Work to complete: Search the entries below. Return every line that has "message" in it.

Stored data
--------------------

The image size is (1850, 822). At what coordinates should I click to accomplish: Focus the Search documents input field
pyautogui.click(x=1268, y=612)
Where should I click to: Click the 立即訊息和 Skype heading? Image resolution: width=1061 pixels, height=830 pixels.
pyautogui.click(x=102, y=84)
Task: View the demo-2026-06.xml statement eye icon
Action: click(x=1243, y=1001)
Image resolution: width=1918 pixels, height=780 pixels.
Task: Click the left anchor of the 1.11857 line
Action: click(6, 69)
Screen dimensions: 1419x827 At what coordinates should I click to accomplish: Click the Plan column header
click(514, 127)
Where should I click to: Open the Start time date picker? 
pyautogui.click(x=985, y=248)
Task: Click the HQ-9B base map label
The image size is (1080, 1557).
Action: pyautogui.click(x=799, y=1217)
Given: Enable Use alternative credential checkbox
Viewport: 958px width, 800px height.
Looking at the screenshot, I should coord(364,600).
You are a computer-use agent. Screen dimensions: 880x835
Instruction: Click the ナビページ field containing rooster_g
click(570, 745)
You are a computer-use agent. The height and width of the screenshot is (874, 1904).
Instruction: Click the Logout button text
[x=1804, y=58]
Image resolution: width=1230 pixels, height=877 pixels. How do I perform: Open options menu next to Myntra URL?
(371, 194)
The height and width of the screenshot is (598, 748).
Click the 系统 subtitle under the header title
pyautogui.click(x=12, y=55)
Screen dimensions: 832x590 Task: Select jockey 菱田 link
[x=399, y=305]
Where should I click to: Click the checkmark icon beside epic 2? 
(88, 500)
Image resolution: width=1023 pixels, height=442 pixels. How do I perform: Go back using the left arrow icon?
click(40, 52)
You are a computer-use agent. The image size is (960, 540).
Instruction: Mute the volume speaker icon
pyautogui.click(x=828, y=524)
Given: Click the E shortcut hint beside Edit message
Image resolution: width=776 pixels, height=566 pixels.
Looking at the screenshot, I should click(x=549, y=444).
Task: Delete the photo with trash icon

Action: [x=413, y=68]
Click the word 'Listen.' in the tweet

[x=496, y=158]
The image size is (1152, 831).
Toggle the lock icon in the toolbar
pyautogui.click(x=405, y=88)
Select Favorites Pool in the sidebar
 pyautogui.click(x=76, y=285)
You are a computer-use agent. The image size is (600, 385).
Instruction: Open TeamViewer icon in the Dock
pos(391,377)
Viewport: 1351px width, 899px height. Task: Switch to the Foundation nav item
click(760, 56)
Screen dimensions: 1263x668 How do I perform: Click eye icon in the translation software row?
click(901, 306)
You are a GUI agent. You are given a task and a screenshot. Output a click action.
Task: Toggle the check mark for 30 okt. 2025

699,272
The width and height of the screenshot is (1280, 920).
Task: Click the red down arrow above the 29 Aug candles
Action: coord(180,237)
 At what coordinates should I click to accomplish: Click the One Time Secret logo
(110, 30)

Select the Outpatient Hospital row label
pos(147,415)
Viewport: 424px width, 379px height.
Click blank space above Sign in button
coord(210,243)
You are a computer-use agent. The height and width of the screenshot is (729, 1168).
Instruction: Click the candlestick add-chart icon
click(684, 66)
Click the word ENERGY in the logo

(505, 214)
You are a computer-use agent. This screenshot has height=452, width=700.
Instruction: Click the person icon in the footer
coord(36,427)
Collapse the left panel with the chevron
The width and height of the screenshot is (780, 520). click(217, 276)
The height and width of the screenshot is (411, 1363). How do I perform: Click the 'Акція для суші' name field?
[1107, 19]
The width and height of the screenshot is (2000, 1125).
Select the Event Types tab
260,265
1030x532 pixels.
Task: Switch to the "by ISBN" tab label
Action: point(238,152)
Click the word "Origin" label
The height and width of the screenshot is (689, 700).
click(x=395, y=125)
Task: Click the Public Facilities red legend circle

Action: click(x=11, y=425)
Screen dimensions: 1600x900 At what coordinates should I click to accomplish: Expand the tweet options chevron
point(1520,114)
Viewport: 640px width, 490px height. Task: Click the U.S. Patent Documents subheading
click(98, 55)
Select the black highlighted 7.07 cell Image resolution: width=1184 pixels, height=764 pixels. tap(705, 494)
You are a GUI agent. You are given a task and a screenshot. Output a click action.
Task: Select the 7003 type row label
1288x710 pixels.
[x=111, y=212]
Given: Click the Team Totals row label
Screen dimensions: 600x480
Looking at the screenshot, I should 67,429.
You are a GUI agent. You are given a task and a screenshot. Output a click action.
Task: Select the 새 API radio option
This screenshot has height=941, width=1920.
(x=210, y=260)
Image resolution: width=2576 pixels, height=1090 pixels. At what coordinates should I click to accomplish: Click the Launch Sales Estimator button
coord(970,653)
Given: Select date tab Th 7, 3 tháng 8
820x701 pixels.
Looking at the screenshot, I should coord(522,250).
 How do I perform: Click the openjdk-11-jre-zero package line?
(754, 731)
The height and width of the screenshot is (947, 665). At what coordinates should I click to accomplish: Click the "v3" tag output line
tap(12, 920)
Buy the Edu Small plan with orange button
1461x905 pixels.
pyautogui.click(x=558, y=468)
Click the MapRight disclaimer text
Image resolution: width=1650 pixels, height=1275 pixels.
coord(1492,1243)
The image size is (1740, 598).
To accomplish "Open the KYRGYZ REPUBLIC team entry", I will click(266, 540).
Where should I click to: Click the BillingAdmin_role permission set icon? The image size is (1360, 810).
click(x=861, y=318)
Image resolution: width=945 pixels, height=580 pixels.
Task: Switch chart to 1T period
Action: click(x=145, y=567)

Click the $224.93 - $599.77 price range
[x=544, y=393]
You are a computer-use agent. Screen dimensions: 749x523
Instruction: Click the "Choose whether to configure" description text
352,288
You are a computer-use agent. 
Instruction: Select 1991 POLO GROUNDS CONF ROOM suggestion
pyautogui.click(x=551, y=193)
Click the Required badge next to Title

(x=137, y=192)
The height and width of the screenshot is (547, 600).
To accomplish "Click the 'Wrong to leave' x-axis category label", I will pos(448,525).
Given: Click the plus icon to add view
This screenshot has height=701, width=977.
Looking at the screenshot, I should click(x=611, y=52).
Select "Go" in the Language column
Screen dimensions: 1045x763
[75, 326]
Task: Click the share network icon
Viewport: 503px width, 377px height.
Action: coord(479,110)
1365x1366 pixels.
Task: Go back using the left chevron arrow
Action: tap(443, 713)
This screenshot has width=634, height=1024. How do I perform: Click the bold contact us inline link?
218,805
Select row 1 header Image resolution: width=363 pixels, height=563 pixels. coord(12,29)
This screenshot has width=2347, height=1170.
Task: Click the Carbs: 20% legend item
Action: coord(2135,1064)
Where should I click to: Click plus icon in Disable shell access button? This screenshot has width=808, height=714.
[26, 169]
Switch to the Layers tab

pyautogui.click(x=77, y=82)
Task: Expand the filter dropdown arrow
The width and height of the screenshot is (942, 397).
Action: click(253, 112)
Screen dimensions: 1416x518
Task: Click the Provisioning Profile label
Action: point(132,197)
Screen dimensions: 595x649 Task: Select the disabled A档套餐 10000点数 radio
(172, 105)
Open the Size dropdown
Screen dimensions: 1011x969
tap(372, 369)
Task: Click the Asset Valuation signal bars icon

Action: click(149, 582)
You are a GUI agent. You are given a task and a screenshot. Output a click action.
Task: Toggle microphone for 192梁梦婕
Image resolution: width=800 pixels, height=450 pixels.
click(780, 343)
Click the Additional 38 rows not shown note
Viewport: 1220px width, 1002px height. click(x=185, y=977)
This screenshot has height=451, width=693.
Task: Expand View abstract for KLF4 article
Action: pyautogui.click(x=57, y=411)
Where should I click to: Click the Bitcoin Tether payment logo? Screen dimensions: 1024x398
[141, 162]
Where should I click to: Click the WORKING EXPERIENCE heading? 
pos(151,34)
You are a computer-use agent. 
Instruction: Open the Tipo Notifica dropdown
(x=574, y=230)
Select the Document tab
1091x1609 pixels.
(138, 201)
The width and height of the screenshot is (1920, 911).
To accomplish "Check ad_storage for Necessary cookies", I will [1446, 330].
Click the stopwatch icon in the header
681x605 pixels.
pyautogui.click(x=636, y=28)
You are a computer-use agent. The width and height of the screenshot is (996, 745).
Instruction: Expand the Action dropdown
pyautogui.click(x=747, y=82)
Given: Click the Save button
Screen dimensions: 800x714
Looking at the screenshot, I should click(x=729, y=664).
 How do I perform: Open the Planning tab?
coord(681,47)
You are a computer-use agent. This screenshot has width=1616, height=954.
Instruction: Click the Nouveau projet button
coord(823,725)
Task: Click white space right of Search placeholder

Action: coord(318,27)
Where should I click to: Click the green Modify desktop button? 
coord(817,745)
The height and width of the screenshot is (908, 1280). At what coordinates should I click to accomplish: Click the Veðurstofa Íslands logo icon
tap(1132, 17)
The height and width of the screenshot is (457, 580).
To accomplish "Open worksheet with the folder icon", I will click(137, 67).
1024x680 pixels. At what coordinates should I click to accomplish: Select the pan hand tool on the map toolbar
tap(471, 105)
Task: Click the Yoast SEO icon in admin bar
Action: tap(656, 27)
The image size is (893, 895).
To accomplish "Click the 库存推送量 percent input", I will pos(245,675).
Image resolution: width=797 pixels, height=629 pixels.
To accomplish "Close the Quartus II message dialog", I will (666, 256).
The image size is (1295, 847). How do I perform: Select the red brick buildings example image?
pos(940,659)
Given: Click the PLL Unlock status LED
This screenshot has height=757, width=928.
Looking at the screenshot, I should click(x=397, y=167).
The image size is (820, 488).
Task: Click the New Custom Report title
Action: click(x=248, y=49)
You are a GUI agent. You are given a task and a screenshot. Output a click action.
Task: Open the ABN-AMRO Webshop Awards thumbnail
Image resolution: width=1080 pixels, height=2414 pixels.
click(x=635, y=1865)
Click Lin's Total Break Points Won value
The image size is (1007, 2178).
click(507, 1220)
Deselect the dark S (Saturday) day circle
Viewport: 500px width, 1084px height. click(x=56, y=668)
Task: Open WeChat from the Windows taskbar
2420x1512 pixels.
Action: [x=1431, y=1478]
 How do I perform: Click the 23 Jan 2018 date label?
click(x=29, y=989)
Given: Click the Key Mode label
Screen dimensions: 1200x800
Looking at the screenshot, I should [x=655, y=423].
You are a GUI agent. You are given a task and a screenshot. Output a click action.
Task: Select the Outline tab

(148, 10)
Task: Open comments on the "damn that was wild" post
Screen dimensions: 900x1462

--------------------

Answer section:
Given: Click the E shortcut hint beside Edit message
To accomplish "Close the Quartus II message dialog", I will (666, 256).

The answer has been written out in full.